__Problem details__. Starting at the first line of the data below, write out each line exactly until you reach the line containing "Click the last gray step indicator", and include that line too.

__Source material__.
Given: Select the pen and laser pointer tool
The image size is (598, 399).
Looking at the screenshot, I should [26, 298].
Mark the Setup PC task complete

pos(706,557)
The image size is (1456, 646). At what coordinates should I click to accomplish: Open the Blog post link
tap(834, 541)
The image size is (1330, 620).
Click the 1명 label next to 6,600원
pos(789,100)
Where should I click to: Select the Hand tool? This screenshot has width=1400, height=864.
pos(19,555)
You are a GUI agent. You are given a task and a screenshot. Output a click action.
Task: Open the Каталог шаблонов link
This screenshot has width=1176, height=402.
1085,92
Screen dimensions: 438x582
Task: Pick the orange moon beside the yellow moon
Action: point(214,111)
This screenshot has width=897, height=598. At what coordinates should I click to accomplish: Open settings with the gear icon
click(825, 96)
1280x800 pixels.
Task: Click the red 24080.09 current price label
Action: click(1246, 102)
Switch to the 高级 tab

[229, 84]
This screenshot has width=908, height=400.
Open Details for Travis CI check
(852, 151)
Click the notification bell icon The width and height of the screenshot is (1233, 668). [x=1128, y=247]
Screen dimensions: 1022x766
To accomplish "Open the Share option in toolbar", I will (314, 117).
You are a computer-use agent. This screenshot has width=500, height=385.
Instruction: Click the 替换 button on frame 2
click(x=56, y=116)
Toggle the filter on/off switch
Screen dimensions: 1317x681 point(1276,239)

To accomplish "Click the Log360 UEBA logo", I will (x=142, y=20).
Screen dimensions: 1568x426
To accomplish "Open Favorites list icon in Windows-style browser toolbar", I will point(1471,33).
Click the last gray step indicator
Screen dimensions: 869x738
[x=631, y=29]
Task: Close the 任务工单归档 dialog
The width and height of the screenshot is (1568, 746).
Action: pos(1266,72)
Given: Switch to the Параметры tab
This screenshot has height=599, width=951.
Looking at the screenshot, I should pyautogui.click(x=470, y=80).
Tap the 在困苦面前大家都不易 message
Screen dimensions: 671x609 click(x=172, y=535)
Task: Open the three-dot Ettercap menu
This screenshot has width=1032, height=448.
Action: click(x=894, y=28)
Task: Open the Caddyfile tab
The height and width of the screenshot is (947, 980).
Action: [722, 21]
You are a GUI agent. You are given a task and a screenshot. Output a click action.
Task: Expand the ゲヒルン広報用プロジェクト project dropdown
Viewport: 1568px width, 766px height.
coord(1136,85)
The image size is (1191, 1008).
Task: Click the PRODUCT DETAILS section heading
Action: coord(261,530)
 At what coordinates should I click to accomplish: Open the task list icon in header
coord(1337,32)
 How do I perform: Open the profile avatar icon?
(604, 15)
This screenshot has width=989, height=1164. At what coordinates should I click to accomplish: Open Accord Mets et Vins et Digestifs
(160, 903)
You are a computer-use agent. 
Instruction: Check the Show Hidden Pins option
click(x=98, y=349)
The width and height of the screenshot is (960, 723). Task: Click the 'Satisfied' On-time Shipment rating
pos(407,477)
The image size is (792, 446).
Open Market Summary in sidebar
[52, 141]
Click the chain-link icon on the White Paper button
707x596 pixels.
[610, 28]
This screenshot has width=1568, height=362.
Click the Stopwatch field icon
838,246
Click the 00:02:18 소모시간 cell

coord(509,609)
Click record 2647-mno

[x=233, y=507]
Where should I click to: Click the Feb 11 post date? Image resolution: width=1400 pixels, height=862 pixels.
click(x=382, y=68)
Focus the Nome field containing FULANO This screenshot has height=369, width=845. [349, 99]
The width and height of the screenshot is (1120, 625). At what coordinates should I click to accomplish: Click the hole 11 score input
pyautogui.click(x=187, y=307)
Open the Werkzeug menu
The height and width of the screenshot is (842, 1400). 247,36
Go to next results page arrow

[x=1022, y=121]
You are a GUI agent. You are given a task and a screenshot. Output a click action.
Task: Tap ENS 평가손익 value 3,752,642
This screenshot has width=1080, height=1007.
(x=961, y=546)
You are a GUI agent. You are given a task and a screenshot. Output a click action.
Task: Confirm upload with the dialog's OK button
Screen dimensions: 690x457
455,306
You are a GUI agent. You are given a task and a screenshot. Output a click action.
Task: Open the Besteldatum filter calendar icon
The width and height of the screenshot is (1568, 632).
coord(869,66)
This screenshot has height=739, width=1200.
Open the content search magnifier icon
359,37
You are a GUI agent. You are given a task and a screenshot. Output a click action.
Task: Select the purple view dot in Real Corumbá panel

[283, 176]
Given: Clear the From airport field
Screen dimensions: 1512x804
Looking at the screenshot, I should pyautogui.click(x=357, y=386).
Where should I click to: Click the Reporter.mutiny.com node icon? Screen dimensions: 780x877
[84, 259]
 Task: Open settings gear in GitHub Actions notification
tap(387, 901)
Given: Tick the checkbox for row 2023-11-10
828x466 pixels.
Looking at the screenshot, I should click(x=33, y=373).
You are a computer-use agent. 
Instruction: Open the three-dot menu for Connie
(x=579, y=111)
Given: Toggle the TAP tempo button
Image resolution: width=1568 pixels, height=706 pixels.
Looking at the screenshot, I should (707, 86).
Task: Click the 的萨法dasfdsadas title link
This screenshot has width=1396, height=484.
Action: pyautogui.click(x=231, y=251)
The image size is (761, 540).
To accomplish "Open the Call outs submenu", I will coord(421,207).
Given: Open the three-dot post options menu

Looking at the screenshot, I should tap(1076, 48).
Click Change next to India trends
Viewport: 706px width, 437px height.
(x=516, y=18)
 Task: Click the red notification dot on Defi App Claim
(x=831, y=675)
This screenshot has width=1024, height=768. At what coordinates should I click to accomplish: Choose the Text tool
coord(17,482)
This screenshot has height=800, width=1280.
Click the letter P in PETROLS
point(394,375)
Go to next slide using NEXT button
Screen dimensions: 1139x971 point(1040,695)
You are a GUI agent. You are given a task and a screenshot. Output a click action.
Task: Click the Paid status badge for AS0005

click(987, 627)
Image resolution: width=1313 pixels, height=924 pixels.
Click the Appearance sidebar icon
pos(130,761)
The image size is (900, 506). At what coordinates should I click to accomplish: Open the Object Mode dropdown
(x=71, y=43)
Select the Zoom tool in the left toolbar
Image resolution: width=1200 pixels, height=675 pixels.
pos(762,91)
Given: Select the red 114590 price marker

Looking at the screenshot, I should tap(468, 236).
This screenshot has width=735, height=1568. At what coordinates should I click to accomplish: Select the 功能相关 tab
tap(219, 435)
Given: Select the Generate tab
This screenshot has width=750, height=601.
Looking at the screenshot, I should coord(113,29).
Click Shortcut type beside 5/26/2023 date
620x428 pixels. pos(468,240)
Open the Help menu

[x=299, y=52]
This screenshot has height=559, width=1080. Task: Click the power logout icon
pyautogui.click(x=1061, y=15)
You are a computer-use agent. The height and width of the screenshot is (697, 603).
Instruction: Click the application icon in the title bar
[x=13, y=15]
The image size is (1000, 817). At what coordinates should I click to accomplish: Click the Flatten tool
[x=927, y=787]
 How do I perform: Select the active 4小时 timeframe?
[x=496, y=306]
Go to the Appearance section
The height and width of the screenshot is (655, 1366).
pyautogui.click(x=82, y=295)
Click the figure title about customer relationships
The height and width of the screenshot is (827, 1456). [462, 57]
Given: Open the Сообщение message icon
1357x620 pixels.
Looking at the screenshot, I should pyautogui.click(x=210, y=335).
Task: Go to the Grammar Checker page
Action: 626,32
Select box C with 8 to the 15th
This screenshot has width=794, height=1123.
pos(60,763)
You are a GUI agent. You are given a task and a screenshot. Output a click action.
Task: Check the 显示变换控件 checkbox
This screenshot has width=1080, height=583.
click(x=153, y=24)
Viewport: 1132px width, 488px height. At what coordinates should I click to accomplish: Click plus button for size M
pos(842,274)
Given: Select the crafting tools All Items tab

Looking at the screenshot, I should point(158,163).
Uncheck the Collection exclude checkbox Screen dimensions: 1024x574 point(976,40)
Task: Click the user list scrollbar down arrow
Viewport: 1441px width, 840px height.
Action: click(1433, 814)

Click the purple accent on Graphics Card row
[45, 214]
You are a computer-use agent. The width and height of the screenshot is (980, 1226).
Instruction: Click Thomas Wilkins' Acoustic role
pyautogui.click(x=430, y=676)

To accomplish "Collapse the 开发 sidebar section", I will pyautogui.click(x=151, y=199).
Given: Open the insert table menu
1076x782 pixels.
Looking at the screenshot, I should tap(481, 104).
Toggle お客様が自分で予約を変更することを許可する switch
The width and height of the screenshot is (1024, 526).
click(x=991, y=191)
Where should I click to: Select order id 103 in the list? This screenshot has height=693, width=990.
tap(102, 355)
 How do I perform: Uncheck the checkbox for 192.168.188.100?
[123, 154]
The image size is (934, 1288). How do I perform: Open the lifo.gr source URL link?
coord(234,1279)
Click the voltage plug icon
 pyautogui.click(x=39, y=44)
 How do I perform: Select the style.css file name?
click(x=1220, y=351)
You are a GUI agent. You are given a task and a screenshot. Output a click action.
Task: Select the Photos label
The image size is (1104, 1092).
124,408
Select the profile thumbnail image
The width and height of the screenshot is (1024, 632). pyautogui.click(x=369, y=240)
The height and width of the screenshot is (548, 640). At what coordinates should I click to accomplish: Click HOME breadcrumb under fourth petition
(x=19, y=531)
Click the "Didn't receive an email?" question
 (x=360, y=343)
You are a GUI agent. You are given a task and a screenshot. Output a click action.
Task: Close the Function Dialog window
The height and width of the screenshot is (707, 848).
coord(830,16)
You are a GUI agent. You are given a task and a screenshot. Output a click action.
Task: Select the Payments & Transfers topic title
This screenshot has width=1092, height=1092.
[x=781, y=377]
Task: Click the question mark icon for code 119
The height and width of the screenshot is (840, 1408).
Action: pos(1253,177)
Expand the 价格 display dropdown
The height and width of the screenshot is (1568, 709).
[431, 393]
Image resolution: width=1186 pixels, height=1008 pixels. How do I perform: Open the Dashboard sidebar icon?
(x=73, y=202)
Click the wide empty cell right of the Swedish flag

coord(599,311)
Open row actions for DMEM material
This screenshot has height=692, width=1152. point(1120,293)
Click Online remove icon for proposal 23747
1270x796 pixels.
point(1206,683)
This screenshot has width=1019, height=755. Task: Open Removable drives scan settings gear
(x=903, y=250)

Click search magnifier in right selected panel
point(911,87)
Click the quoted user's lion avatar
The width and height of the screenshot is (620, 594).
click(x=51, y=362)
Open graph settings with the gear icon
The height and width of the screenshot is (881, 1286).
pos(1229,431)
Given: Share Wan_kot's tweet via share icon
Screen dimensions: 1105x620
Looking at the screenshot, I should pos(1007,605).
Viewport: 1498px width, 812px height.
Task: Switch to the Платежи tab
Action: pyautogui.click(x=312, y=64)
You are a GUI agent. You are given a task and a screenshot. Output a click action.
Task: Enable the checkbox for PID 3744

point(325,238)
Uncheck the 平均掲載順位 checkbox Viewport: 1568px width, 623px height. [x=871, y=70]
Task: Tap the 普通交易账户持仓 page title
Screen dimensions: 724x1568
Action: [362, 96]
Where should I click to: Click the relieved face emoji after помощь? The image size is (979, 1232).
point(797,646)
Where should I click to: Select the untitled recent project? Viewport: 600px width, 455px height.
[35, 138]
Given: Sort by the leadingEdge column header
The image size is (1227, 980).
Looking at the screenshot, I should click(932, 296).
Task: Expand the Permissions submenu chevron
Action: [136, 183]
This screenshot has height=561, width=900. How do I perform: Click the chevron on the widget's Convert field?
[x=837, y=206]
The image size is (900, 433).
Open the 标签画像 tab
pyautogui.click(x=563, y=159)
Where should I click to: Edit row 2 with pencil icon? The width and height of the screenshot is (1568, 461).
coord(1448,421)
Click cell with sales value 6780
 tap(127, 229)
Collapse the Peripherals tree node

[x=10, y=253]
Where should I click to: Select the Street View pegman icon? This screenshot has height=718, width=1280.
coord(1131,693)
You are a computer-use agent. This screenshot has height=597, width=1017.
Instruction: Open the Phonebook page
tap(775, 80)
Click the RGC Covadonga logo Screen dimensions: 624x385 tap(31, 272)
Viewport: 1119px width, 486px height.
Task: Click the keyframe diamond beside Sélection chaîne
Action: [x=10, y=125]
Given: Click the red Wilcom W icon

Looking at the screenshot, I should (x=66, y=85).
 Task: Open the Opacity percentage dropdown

__Task response__.
Given: Select the pen and laser pointer tool
The image size is (598, 399).
Looking at the screenshot, I should [26, 298].
Mark the Setup PC task complete

pos(706,557)
The image size is (1456, 646). At what coordinates should I click to accomplish: Open the Blog post link
tap(834, 541)
The image size is (1330, 620).
Click the 1명 label next to 6,600원
pos(789,100)
Where should I click to: Select the Hand tool? This screenshot has width=1400, height=864.
pos(19,555)
You are a GUI agent. You are given a task and a screenshot. Output a click action.
Task: Open the Каталог шаблонов link
This screenshot has width=1176, height=402.
1085,92
Screen dimensions: 438x582
Task: Pick the orange moon beside the yellow moon
Action: point(214,111)
This screenshot has width=897, height=598. At what coordinates should I click to accomplish: Open settings with the gear icon
click(825, 96)
1280x800 pixels.
Task: Click the red 24080.09 current price label
Action: click(1246, 102)
Switch to the 高级 tab

[229, 84]
This screenshot has width=908, height=400.
Open Details for Travis CI check
(852, 151)
Click the notification bell icon The width and height of the screenshot is (1233, 668). [x=1128, y=247]
Screen dimensions: 1022x766
To accomplish "Open the Share option in toolbar", I will (314, 117).
You are a computer-use agent. This screenshot has width=500, height=385.
Instruction: Click the 替换 button on frame 2
click(x=56, y=116)
Toggle the filter on/off switch
Screen dimensions: 1317x681 point(1276,239)

To accomplish "Click the Log360 UEBA logo", I will (x=142, y=20).
Screen dimensions: 1568x426
To accomplish "Open Favorites list icon in Windows-style browser toolbar", I will point(1471,33).
Click the last gray step indicator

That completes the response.